>>>>>
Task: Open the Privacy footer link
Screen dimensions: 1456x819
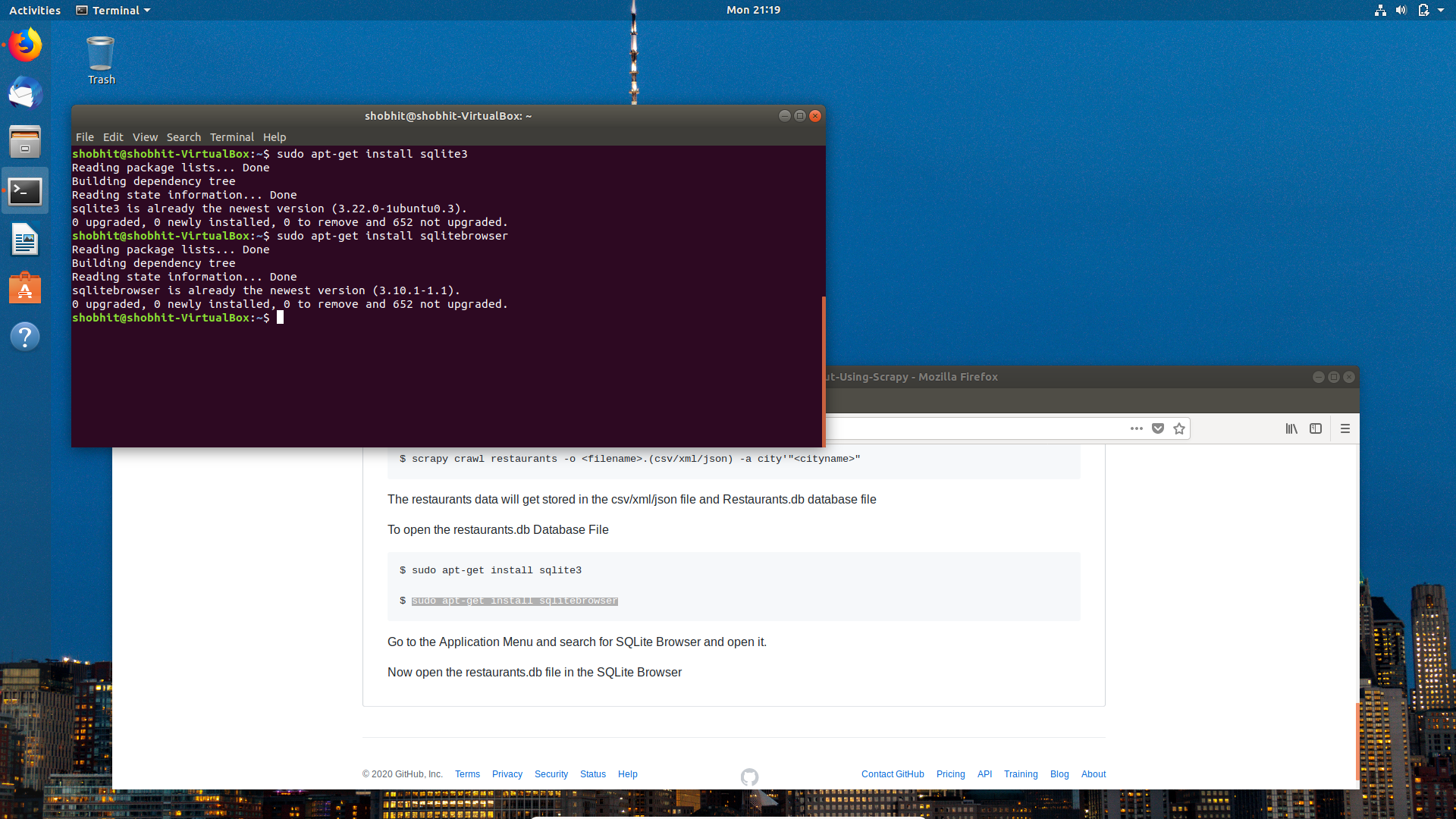Action: pyautogui.click(x=507, y=774)
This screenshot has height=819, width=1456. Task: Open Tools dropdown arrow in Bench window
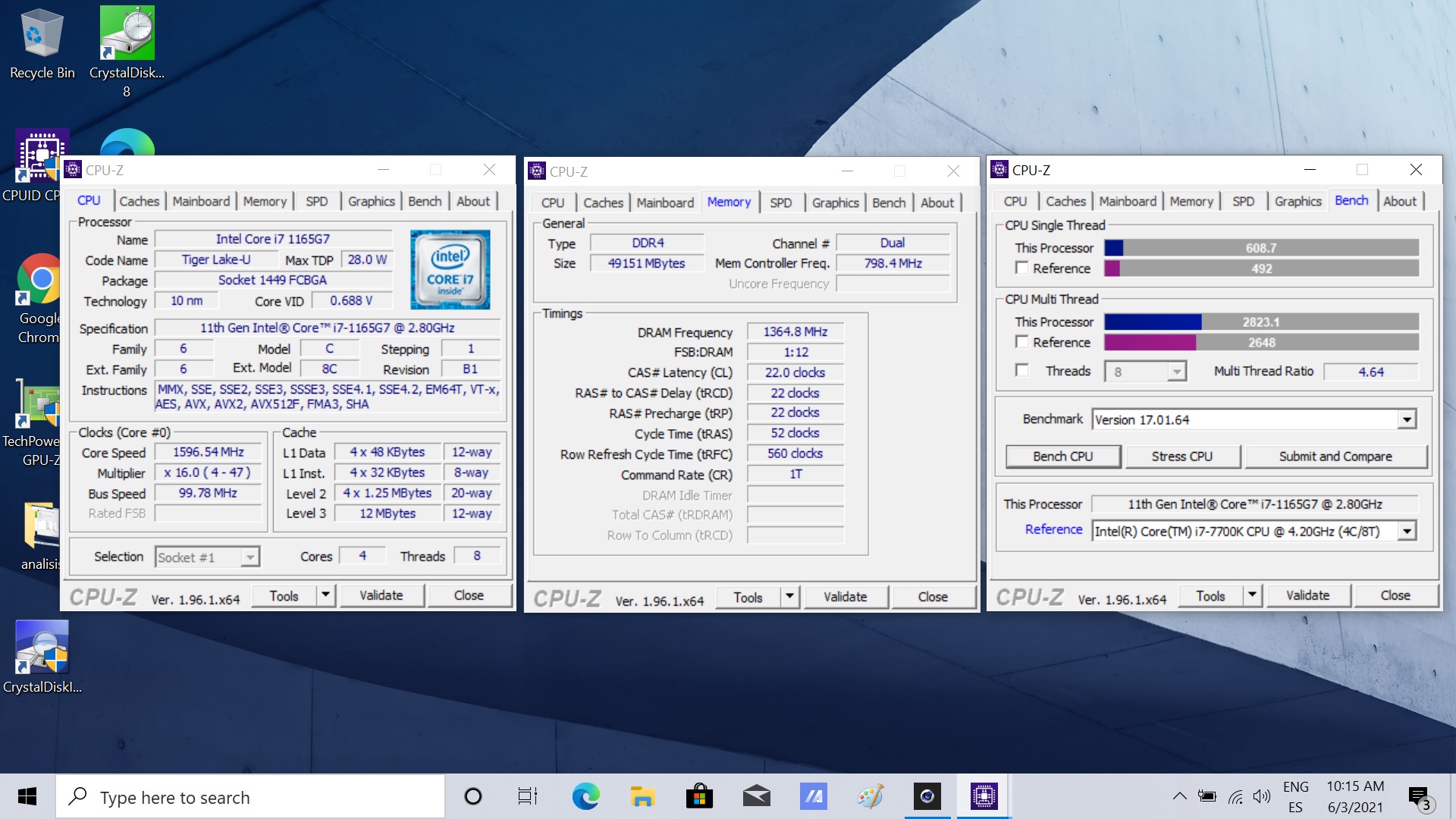pos(1252,595)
<<<<<
Only the lines from the one containing "Screen dimensions: 1456x819" through the last line of the data may appear in the answer, each given again exactly and with pictures left out.

Screen dimensions: 1456x819
Action: pyautogui.click(x=507, y=774)
This screenshot has height=819, width=1456. Task: Open Tools dropdown arrow in Bench window
pos(1252,595)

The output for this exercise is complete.